A lo largo de mi carrera profesional he escuchado infinidad de historias.
Cada día, tras mi jornada laboral acumulo nuevas biografías de personas maravillosas que ya no existen como tal, o incluso, de malas vidas que se ha llevado por delante todo lo que han querido, y más. He visto en los ojos de sus cuidadores, (los de verdad, aquellos que no lo eligen como profesión y que no reciben un duro por su labor), ansiedad, depresión, sobrecarga, e incluso, culpabilidad por “abandonarlos” en un centro y sentir, con ello, alivio. He visto satisfacción en la cara de una mujer maltratada durante años al poder deshacerse de su labor de cuidado y he visto aferrarse a un cuerpo sin vida suplicando para que su madre regresara.

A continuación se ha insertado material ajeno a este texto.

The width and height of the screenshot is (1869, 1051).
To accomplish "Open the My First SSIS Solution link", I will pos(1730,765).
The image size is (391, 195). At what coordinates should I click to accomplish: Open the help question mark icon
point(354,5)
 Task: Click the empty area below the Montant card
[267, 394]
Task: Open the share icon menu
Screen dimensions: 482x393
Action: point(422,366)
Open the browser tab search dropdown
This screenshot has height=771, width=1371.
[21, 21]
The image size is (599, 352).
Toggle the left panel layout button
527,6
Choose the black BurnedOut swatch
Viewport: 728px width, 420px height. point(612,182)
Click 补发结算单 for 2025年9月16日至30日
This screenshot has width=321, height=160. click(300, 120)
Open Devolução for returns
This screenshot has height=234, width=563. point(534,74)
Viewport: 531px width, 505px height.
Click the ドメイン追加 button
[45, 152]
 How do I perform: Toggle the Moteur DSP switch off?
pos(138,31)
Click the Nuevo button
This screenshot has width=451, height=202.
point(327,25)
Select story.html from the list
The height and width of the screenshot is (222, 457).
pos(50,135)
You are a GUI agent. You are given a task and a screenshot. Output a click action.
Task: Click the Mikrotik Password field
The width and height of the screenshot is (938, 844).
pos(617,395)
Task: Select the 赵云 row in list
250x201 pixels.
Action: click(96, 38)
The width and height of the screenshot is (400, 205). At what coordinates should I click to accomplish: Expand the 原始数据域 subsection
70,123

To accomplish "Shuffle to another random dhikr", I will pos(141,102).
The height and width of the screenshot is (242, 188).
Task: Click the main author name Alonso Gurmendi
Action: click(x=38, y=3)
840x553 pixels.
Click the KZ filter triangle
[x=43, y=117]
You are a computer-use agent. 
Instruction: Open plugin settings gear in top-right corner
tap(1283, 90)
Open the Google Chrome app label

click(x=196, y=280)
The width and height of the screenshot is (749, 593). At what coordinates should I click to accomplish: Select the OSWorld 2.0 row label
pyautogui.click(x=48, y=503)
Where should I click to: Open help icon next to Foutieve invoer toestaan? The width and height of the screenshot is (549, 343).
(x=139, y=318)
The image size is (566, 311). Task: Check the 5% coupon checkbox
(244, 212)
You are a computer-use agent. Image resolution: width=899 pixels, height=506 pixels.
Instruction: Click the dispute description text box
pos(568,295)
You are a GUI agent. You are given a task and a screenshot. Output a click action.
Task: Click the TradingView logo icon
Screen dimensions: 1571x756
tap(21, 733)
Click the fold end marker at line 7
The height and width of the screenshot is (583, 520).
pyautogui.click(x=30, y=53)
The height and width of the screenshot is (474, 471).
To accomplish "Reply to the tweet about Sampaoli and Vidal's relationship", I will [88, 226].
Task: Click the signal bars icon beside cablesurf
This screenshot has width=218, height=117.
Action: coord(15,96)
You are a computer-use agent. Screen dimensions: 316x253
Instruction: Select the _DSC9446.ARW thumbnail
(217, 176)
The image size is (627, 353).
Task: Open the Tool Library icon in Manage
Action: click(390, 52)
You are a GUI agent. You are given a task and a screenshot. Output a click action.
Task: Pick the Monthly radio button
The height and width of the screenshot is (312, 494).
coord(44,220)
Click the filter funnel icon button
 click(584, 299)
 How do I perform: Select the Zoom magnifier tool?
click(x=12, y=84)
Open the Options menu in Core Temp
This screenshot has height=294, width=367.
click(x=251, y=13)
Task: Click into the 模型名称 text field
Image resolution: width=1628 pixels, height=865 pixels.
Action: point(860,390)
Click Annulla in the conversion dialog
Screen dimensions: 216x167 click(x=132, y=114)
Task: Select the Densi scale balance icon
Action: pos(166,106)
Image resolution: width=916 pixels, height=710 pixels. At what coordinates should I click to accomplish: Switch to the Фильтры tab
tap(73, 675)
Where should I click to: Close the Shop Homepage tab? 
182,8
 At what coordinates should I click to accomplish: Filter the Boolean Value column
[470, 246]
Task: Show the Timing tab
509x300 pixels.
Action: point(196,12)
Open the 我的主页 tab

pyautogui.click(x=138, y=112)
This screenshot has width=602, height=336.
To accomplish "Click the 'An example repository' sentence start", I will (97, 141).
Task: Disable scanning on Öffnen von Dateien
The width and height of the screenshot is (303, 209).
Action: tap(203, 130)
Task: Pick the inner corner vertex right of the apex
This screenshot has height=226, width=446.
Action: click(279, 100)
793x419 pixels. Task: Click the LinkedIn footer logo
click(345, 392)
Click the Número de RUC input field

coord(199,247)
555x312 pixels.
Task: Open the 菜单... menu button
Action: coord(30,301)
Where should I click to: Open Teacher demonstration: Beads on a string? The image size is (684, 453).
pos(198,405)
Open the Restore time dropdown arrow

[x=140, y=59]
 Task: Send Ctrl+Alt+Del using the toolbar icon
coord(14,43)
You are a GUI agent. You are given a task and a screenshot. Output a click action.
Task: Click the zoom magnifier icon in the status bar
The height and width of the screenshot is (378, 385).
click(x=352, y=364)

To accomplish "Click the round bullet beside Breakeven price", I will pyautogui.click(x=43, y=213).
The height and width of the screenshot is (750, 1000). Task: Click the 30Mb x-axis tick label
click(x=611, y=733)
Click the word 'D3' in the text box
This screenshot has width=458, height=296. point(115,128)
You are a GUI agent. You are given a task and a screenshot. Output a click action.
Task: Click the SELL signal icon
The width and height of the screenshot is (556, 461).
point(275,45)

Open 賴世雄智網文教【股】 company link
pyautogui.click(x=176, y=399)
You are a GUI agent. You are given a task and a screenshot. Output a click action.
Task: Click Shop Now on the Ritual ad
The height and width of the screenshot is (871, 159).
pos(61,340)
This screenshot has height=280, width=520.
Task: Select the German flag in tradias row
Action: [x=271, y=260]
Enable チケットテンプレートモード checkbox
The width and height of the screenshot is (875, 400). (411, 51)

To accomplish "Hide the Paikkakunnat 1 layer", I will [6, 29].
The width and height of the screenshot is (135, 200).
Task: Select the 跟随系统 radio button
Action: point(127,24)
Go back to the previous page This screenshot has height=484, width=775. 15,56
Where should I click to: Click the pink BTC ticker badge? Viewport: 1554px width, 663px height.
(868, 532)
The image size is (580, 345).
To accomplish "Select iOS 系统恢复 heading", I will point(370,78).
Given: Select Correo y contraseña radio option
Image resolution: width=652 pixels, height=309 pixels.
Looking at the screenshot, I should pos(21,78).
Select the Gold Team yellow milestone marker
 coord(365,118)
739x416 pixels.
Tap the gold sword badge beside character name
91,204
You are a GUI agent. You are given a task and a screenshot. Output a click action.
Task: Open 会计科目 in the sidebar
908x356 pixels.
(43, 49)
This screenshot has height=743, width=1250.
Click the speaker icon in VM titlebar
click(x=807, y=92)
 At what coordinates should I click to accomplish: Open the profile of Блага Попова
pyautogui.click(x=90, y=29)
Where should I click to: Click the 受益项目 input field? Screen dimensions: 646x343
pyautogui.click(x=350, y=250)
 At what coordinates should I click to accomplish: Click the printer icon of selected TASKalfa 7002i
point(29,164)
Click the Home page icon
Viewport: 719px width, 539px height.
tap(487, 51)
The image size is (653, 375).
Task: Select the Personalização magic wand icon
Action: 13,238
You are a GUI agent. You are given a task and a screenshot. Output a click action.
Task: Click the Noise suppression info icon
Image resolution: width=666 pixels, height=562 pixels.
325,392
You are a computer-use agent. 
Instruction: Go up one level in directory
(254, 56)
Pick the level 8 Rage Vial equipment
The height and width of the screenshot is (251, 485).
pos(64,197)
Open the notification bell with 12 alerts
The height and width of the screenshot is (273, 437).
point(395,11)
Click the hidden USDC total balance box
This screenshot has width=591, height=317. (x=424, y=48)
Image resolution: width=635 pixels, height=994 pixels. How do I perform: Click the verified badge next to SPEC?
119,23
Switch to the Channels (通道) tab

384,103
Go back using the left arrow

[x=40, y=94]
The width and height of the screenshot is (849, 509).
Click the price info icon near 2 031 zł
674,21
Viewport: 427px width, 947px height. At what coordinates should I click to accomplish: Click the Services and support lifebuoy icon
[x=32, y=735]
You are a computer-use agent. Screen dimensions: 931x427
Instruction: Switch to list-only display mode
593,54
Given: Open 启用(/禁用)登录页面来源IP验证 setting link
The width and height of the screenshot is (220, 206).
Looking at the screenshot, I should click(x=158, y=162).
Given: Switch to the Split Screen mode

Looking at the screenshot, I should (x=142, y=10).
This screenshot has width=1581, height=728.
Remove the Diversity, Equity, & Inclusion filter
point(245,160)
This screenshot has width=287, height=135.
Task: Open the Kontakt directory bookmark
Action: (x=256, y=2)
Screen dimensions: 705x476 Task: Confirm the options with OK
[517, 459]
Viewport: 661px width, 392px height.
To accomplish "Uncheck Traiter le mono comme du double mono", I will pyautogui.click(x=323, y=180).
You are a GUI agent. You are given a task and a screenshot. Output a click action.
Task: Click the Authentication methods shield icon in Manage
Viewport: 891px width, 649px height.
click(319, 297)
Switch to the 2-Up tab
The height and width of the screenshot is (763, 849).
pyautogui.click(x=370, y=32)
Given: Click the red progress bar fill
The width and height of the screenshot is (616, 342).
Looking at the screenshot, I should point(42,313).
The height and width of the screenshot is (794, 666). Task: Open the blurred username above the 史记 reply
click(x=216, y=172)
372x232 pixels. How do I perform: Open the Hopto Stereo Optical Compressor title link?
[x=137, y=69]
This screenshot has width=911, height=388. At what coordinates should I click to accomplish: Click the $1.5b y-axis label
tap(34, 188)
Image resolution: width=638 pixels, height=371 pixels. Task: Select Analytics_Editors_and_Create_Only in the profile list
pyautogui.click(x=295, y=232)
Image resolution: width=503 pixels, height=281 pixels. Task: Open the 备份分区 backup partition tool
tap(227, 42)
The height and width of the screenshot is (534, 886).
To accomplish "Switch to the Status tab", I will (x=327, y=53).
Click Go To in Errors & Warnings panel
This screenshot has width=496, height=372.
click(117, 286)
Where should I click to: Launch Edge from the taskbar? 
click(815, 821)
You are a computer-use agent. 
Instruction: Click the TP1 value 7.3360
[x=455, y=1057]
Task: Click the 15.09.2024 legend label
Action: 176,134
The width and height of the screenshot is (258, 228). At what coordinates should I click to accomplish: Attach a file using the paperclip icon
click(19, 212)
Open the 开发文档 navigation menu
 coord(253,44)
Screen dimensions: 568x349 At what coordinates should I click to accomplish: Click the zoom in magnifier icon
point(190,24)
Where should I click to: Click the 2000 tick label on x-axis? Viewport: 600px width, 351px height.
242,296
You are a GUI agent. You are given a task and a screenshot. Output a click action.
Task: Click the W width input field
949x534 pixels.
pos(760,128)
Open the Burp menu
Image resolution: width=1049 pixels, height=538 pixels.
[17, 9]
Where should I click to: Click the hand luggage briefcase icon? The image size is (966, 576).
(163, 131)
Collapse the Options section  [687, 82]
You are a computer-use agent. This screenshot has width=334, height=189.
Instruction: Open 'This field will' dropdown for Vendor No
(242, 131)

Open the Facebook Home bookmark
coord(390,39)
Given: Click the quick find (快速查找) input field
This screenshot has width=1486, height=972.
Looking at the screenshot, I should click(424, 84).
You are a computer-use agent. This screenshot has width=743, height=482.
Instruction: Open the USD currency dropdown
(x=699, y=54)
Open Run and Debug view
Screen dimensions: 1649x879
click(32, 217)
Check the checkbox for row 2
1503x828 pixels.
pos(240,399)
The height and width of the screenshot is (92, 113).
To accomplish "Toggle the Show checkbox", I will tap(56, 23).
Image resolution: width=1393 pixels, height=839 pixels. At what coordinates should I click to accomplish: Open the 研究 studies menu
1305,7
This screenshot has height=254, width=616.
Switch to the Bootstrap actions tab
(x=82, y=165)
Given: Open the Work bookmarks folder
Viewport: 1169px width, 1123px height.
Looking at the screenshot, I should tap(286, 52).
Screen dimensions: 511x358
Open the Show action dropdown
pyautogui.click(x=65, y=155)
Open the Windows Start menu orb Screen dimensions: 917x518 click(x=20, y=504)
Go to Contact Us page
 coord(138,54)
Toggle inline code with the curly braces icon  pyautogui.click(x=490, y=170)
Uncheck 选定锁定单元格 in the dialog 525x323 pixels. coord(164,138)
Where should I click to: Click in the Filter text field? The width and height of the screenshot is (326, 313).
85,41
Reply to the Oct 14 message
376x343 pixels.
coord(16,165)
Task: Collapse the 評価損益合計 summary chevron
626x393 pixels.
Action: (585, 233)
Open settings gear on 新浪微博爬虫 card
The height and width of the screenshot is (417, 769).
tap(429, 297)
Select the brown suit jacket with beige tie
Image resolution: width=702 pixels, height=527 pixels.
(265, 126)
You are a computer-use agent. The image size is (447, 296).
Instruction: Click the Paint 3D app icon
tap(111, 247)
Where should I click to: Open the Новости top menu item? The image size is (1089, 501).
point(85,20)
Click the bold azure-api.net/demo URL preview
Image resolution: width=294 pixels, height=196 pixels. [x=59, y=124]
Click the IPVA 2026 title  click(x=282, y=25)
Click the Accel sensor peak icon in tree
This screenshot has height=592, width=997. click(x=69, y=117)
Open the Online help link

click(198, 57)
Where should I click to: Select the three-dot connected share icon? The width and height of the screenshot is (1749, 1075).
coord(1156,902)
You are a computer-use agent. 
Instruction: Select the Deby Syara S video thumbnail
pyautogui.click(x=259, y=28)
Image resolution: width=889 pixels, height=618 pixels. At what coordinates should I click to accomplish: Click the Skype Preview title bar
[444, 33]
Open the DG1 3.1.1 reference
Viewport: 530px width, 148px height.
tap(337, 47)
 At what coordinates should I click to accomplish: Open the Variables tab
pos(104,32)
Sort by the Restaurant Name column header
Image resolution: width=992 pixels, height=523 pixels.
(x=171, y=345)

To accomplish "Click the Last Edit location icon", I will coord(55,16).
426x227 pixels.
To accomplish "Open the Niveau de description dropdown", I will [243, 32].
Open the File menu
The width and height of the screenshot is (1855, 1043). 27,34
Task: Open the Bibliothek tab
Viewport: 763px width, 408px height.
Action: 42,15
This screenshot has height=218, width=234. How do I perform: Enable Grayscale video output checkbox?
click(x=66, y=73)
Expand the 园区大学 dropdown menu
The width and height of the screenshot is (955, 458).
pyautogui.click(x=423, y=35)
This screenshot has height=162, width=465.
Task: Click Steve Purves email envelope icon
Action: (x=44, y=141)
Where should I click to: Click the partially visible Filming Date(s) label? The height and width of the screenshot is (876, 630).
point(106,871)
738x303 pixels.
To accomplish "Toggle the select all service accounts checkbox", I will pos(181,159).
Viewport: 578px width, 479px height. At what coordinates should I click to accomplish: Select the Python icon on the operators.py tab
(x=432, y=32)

También he visto a madres llorar tras el diagnóstico de su hijo, y a hijos pasar por toda clase de pseudoprofesionales en busca de alguna cura milagrosa. He visto la desesperanza, el desespero. He visto como se van formando poco a poco las ideas de suicidio de una persona cuidadora. He visto la mirada perdida de un mayor preguntando por sus padres una y otra vez. He visto la sonrisa de otra al salir cada mañana al patio de su residencia y preguntar en qué hotel tan bonito se encontraba. He visto a padres-abuelos devotos llorar porque no los vienen a visitar.
Probablemente haya visto todas las caras de la moneda de esta realidad social, la de las personas que dependen del cuidado de otra.
Pero entre todas esas historias hay una que marcó un antes y un después en mi vida. Corría un invierno frío y esperaba a una nueva paciente. Se trataba de una jovencita de unos veinti-pocos años, la cual portaba una enfermedad genética, que la había llevado a la silla de ruedas, y que terminaría inevitablemente en la muerte. Había sido diagnosticada hacía unos cuantos años. Por su juventud, y el curso de su sintomatología intuía que no había tenido demasiado tiempo de hacer relaciones sociales, por lo que, la acompañaría una de esas madres-coraje a las cuales admiraba tanto. Sin embargo, en este caso me equivoqué. Empujaba la silla de ruedas un chico, igual de joven que ella, que llevaba puesta una de esas sonrisas que hacen que una también sonría. La besó y la dejó en buenas manos. Terminé de atenderla y sentía curiosidad de saber su historia. Así que les pregunté cómo se habían conocido y, sobre todo, cuándo. Escuché con muchísima atención, puesto que conocía infinidad de historias interesantes, pero ninguna como la suya.
- Y cuando la conocí bien y me di cuenta de cómo era, me dio igual su enfermedad, el no poder tener hijos, y el tener que cuidar de ella por el resto de sus días, al fin y al cabo, no quiero hacer otra cosa que no sea hacerla feliz. – me dijo.
Mientras se iban me asomé a la ventana y me quedé unos minutos absorta, pensando en lo que me había dicho aquel chico. He visto a muchísimos cuidadores que, llevados por el amor, ya sea fraternal o romántico, cuidan fervientemente. Pero nunca ninguno que lo eligiera desde el principio y conscientemente. Y en un mundo en el que, desgraciadamente, cada vez la raza humana es menos humana, cuidar a una persona dependiente con la cual compartes un vínculo es toda una heroicidad. Pero decidir cuidar a una persona e iniciar un vínculo con ella, eso es un milagro.
Gracias a ti, cuidador, por demostrarme que, por encima de todo, está el amor.